— start Material for this exercise —

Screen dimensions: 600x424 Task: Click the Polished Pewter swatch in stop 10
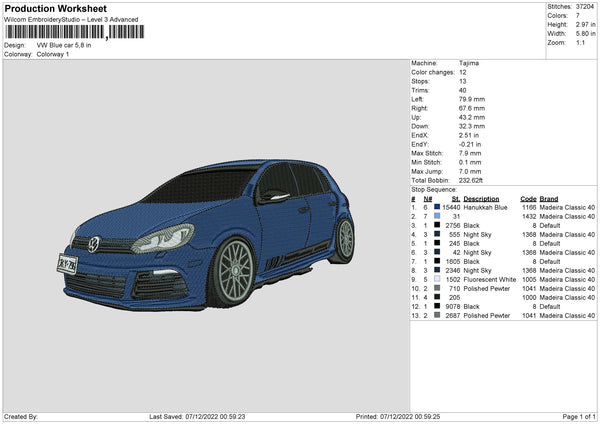437,288
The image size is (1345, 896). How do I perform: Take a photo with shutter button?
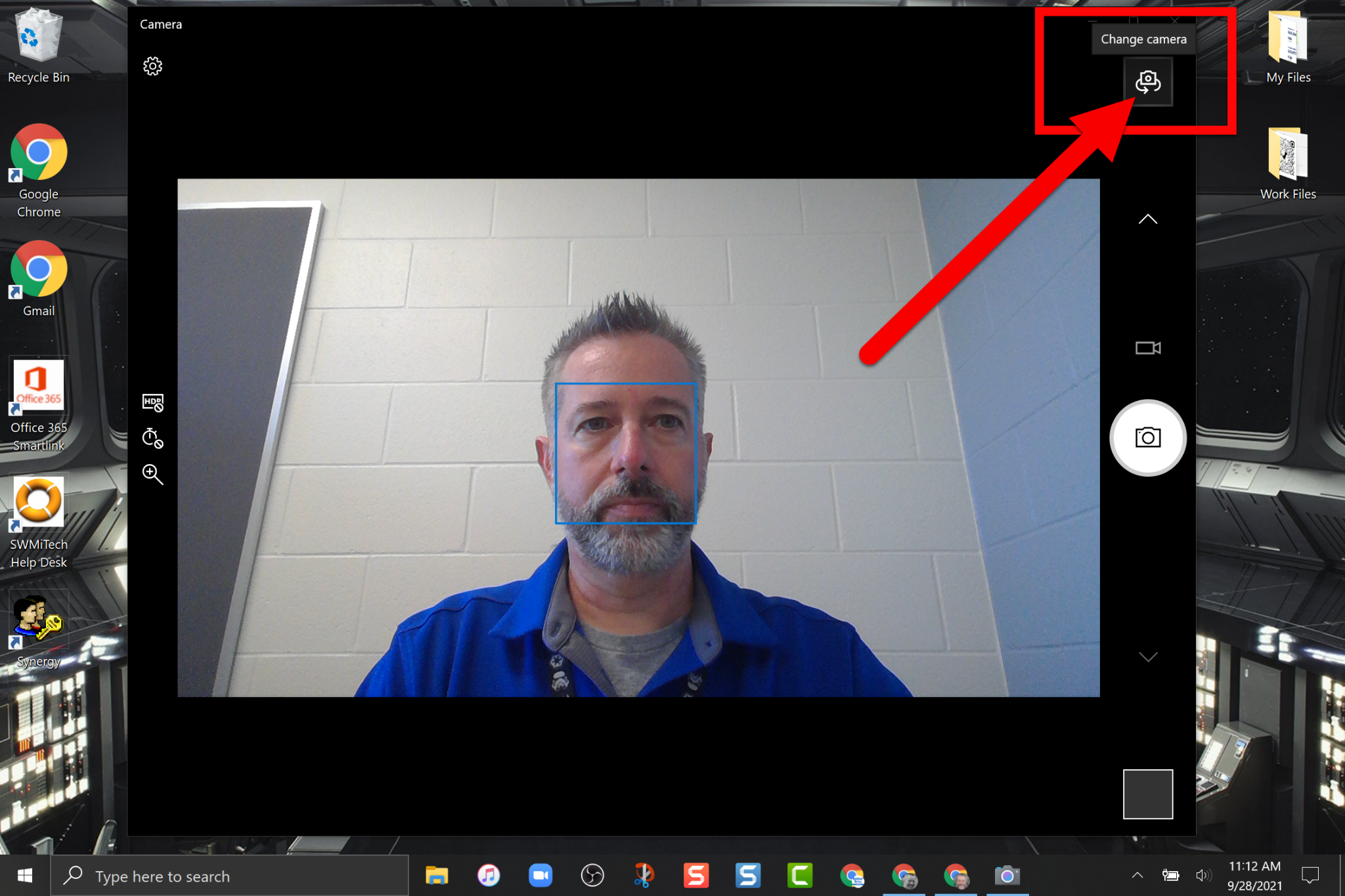[1147, 438]
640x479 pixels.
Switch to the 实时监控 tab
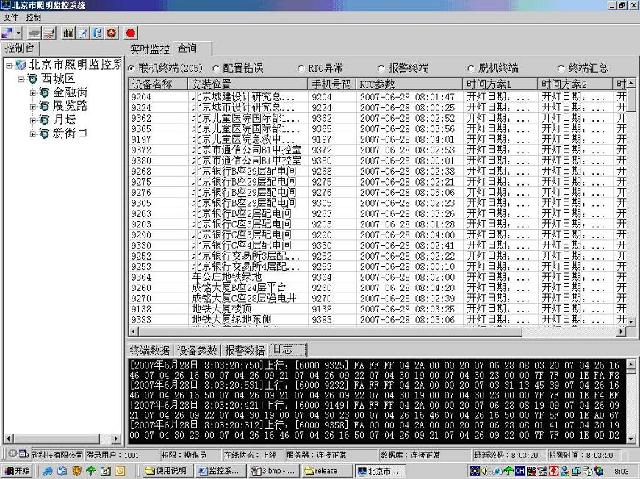(x=150, y=48)
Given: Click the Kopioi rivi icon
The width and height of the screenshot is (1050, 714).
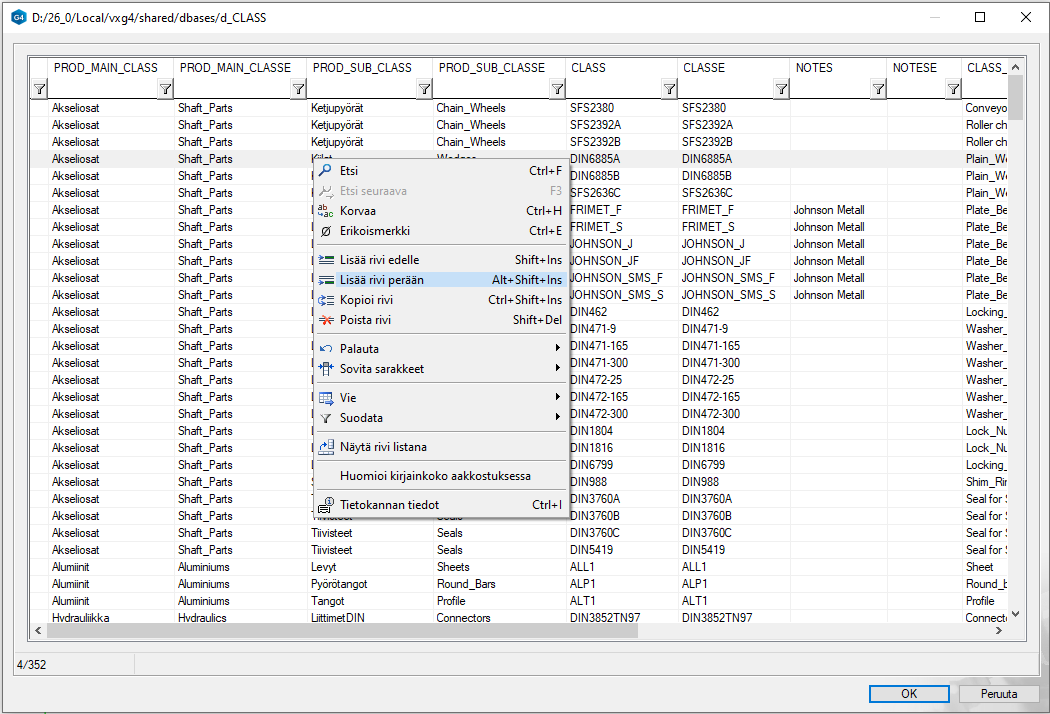Looking at the screenshot, I should pyautogui.click(x=325, y=300).
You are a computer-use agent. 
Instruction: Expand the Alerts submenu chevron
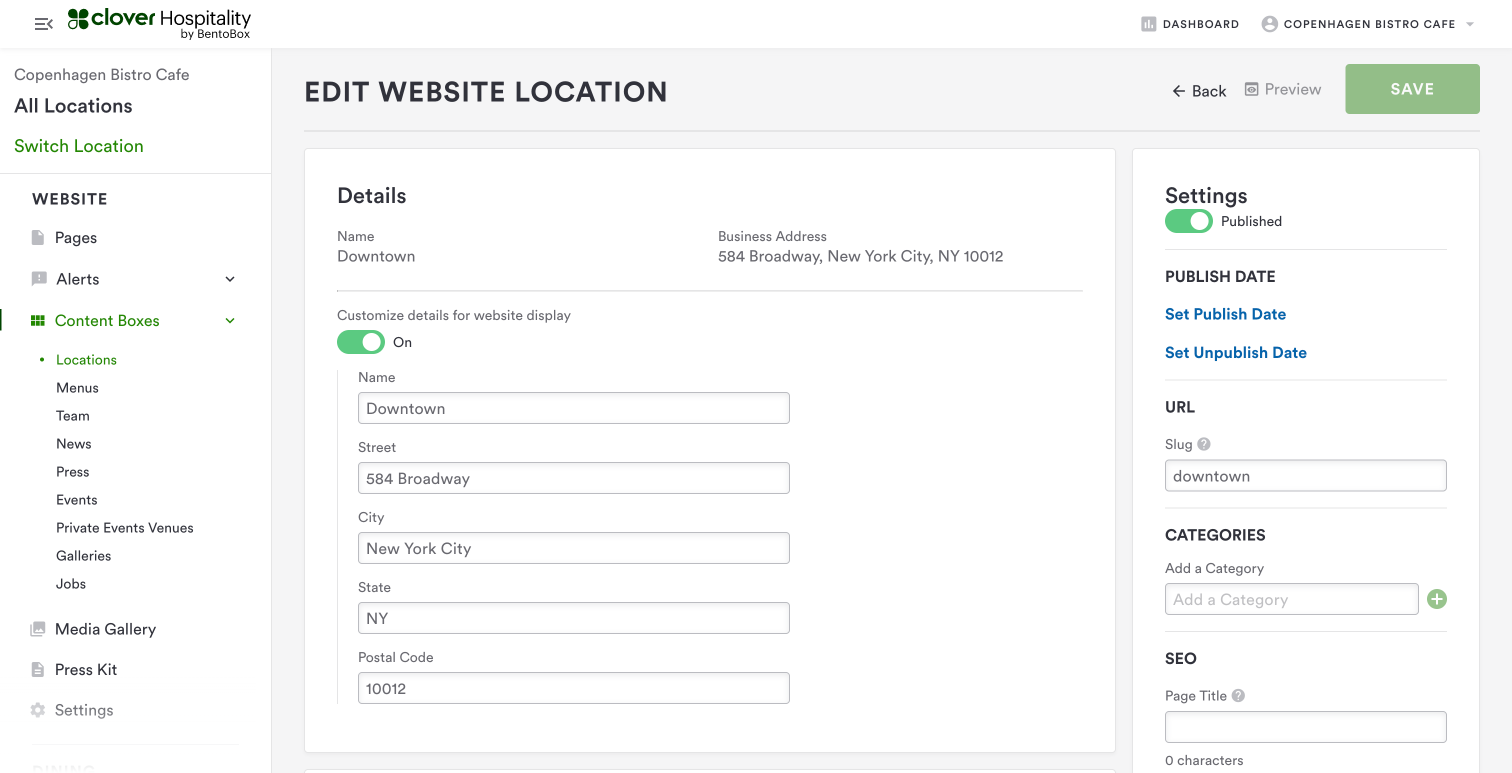click(230, 279)
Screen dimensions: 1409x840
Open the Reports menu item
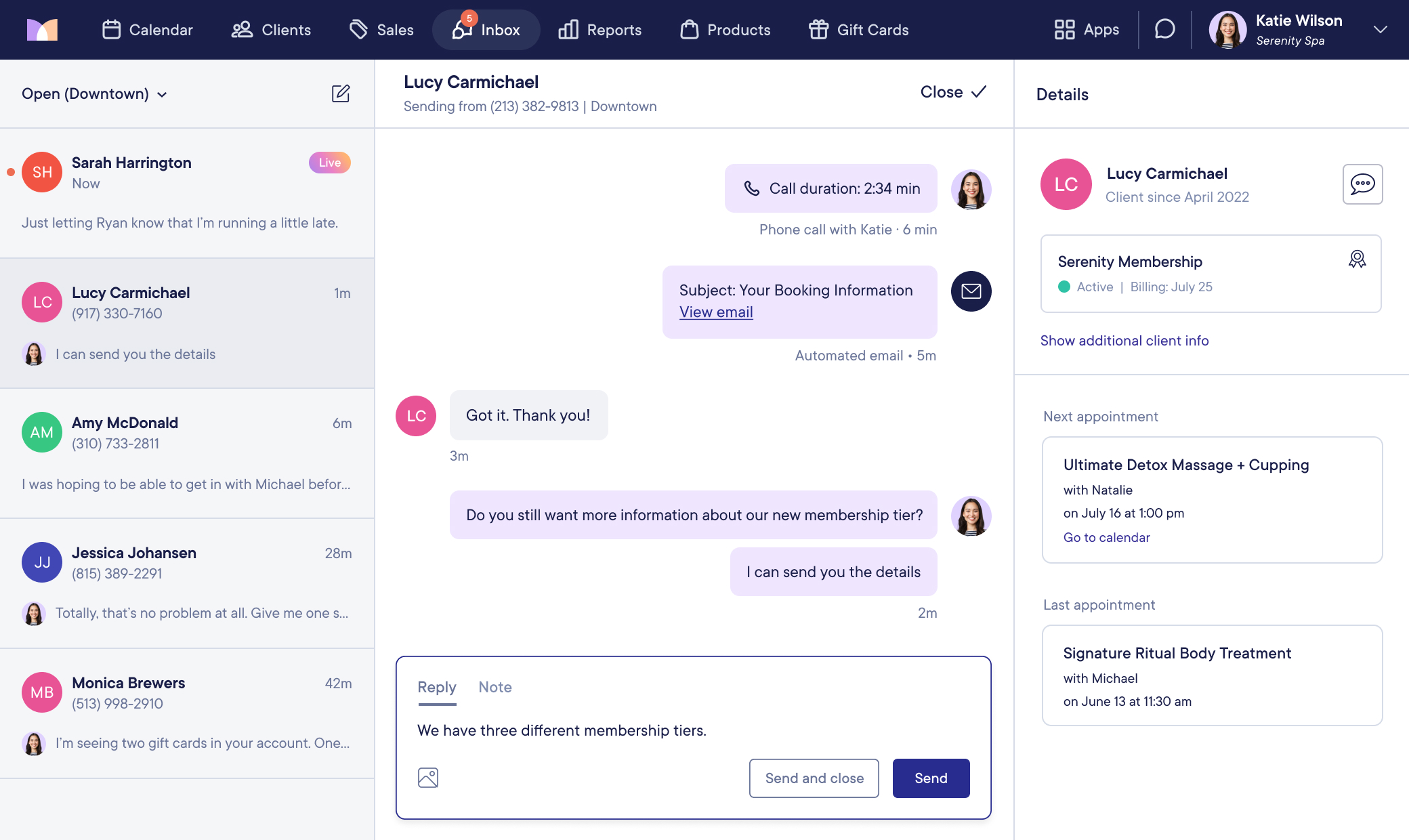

— end Material for this exercise —

Count the lines in the listing above that contain the word "dimensions" and give only the number.

2